July 11, 2022

Prime Minister Justin Trudeau meets with UCalgary vet med researchers at Calgary Stampede

Animal welfare and veterinary medicine’s impact on society were part of the informal discussion
Prime Minister Justin Trudeau walks with UCVM research team at the Calgary Stampede. l
Prime Minister Justin Trudeau walks with UCVM research team at the Calgary Stampede. Todd Korol

After flipping flapjacks at a pancake breakfast in northeast Calgary Sunday morning, Prime Minister Justin Trudeau’s next stop was the Calgary Stampede where he met with UCalgary faculty and students.

Trudeau, accompanied by his son, Xavier, and Tourism Minister Randy Boissonnault, asked a variety of questions about animal welfare and veterinary medicine as he toured behind the scenes at the rodeo grandstand.

“It was great to have the opportunity to discuss how veterinary medicine impacts social, economic and environmental sustainability of society,” says Dr. Renate Weller, dean of the University of Calgary Faculty of Veterinary Medicine (UCVM).

“I’m really proud of the meaningful work of my team — students and faculty alike — to safeguard animal welfare.”

Dr. Ed Pajor, PhD, says it was a fantastic opportunity to share the wide range of research being done at UCVM.

“The prime minister was really interested in some of the sustainable agriculture work we are doing at W.A. Ranches as well as our collaborative partnership with the Calgary Stampede,” says Pajor, who is the director of W.A. Ranches and the Anderson-Chisholm Chair in Animal Care and Welfare. He’s been doing research aimed at improving the welfare of rodeo stock for many years.

It’s really unique to have the Stampede so supportive of our research efforts to improve the welfare and wellness of rodeo animals.

When the visit was being planned, the Prime Minister’s Office was expressly interested in having Trudeau meet with vet med researchers and students.

‘Charismatic and genuinely interested’ 

For Allison Vesely, who is going into her second year in UCVM’s doctor of veterinary medicine program, it was "a really cool experience. It was nice to have him come out and talk with us about our work with the Stampede. He was very charismatic and was genuinely interested in who we are and what we’re doing here at the Stampede.”

“He was very approachable and specifically asked about what we hope to do with the research and if we had any early findings,” adds Dr. Anice Thomas, PhD'22, who is leading Pajor’s research team at the Stampede.

“It was nice to articulate what we are doing and have it validated. It’s like ‘Hey, you’re doing something that makes a difference.’”

And although the visit wasn’t long enough to include a tour of the chuckwagon barns, the prime minister did talk with Dr. Renaud Léguillette about his extensive research on the equine athletes that compete at the Stampede.

“We were able to talk to the prime minister about our faculty doing some really impactful animal health and welfare research right in the community, outside the ivory tower, here at the Calgary Stampede,” says Léguillette, DVM, PhD, professor at the UCVM and Calgary Chair of Equine Sports Medicine, who is researching with the Stampede on how to optimize the conditions to reduce the risk of leg fractures in chuckwagon horses.

------

Problem set:
**a)** According to the Stampede visit article, what position does Dr. Renate Weller hold?
**b)** Write out the stretch of the Stampede visit article from "It’s really unique" through "researchers and students.", word for word.
**c)** List every person whose words are quoted in the Stampede visit article.

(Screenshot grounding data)
------

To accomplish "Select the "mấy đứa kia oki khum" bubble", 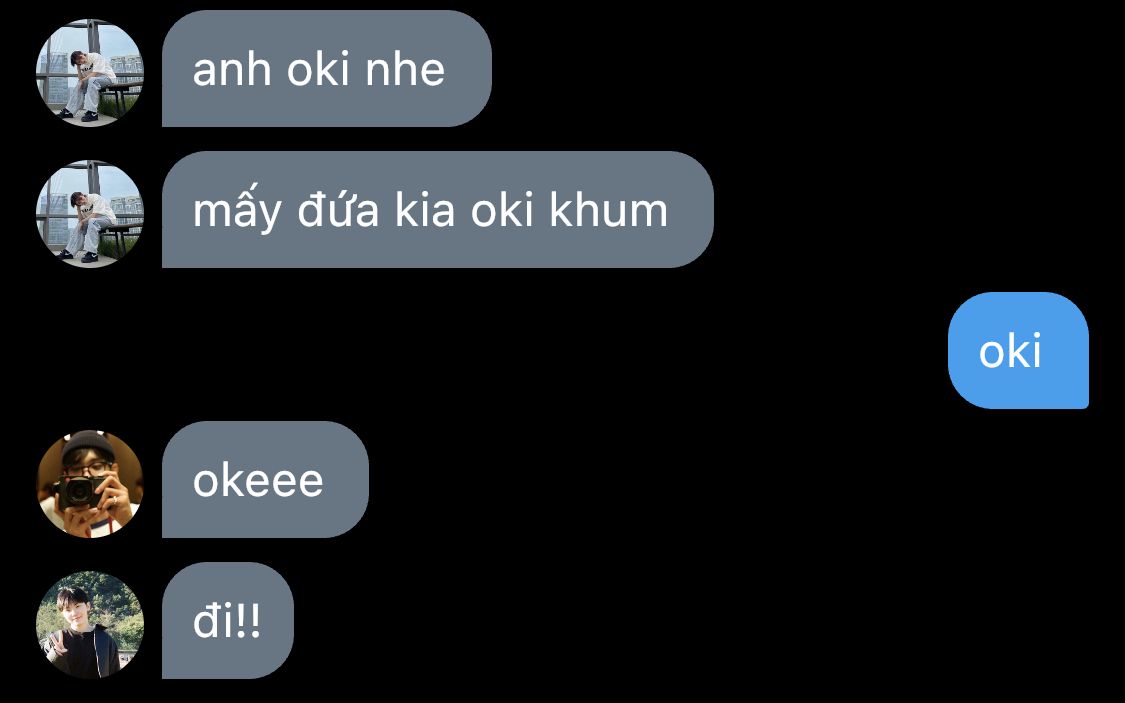I will pyautogui.click(x=438, y=209).
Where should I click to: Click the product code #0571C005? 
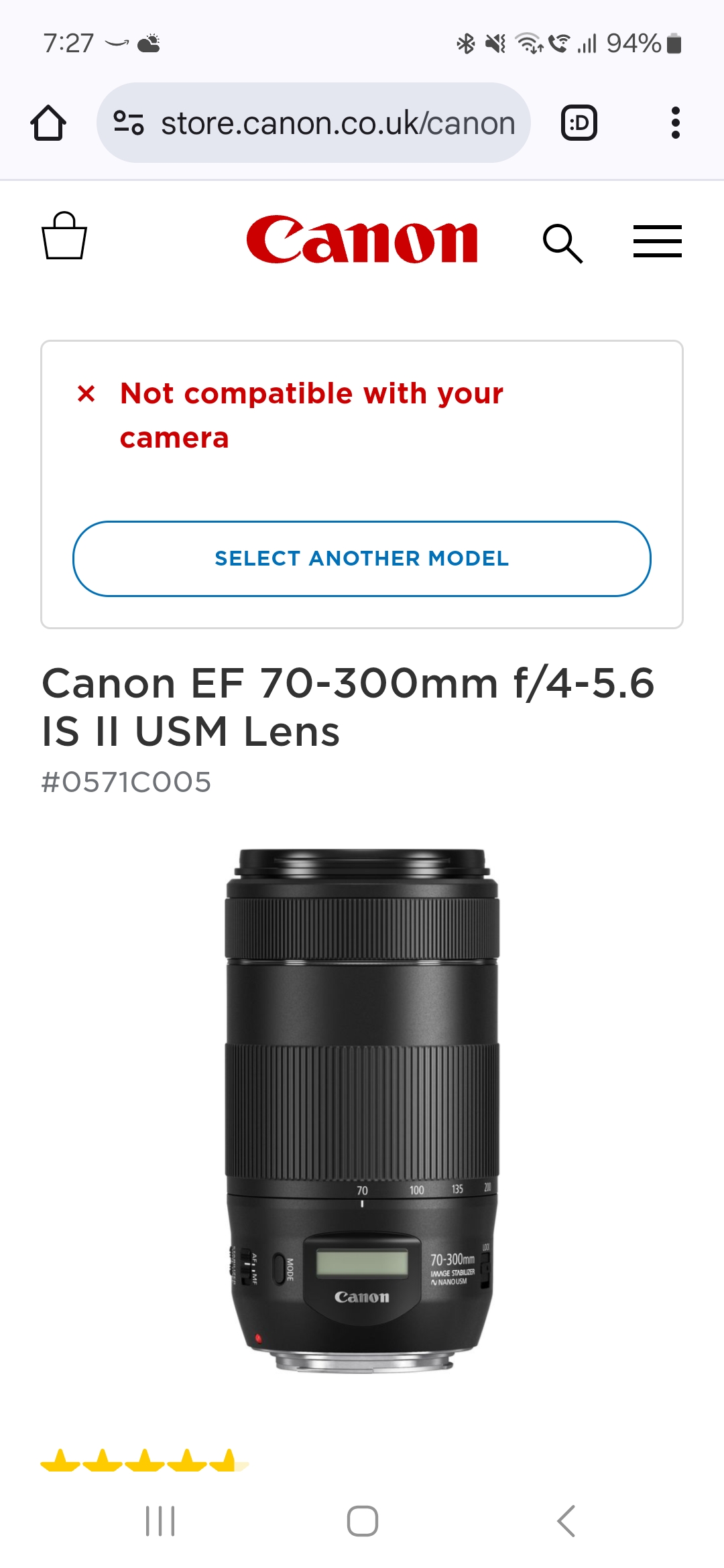click(x=125, y=780)
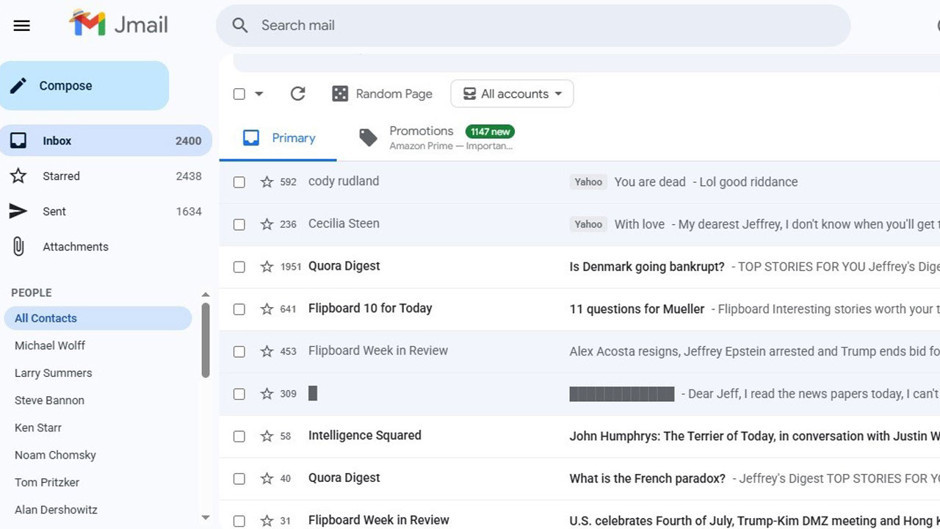940x529 pixels.
Task: Open the All accounts dropdown
Action: coord(512,94)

------

Written answers:
**a)** She is dean of the University of Calgary Faculty of Veterinary Medicine (UCVM).

**b)**
It’s really unique to have the Stampede so supportive of our research efforts to improve the welfare and wellness of rodeo animals.

When the visit was being planned, the Prime Minister’s Office was expressly interested in having Trudeau meet with vet med researchers and students.

**c)**
Dr. Renate Weller
Dr. Ed Pajor
Allison Vesely
Dr. Anice Thomas
Dr. Renaud Léguillette